**Input for this task:**

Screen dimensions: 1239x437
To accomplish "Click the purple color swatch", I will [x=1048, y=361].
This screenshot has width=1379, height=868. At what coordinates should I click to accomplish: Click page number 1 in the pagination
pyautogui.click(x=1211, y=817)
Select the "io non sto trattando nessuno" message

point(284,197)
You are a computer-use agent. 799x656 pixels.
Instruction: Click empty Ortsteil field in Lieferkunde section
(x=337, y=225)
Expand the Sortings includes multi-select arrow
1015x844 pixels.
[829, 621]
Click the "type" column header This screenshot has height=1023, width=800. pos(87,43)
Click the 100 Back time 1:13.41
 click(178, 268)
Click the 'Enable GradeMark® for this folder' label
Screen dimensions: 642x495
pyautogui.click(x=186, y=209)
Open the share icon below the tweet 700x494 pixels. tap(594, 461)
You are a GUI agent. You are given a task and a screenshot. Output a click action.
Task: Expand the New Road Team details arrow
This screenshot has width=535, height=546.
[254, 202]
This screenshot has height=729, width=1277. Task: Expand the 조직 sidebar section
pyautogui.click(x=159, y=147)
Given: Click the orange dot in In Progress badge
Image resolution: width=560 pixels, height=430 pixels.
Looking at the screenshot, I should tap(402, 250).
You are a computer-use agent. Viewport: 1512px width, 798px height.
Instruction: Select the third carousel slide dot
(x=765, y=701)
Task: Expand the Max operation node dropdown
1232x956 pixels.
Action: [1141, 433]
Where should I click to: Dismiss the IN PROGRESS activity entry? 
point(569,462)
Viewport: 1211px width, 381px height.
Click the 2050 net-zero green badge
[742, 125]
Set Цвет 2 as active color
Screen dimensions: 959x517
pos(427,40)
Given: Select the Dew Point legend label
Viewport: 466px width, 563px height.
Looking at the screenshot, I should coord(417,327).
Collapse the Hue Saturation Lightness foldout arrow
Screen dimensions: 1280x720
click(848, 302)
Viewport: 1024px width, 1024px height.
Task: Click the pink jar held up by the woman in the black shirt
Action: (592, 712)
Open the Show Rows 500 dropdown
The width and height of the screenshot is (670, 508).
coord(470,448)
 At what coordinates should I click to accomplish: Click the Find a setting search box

**Task objective:** Take the data above and return it exactly.

**Response:**
Screen dimensions: 1239x437
To accomplish "Click the purple color swatch", I will [x=1048, y=361].
This screenshot has width=1379, height=868. At what coordinates should I click to accomplish: Click page number 1 in the pagination
pyautogui.click(x=1211, y=817)
Select the "io non sto trattando nessuno" message

point(284,197)
You are a computer-use agent. 799x656 pixels.
Instruction: Click empty Ortsteil field in Lieferkunde section
(x=337, y=225)
Expand the Sortings includes multi-select arrow
1015x844 pixels.
[829, 621]
Click the "type" column header This screenshot has height=1023, width=800. pos(87,43)
Click the 100 Back time 1:13.41
 click(178, 268)
Click the 'Enable GradeMark® for this folder' label
Screen dimensions: 642x495
pyautogui.click(x=186, y=209)
Open the share icon below the tweet 700x494 pixels. tap(594, 461)
You are a GUI agent. You are given a task and a screenshot. Output a click action.
Task: Expand the New Road Team details arrow
This screenshot has width=535, height=546.
[254, 202]
This screenshot has height=729, width=1277. Task: Expand the 조직 sidebar section
pyautogui.click(x=159, y=147)
Given: Click the orange dot in In Progress badge
Image resolution: width=560 pixels, height=430 pixels.
Looking at the screenshot, I should tap(402, 250).
You are a computer-use agent. Viewport: 1512px width, 798px height.
Instruction: Select the third carousel slide dot
(x=765, y=701)
Task: Expand the Max operation node dropdown
1232x956 pixels.
Action: [1141, 433]
Where should I click to: Dismiss the IN PROGRESS activity entry? 
point(569,462)
Viewport: 1211px width, 381px height.
Click the 2050 net-zero green badge
[742, 125]
Set Цвет 2 as active color
Screen dimensions: 959x517
pos(427,40)
Given: Select the Dew Point legend label
Viewport: 466px width, 563px height.
Looking at the screenshot, I should coord(417,327).
Collapse the Hue Saturation Lightness foldout arrow
Screen dimensions: 1280x720
click(848, 302)
Viewport: 1024px width, 1024px height.
Task: Click the pink jar held up by the woman in the black shirt
Action: (592, 712)
Open the Show Rows 500 dropdown
The width and height of the screenshot is (670, 508).
coord(470,448)
 At what coordinates should I click to accomplish: Click the Find a setting search box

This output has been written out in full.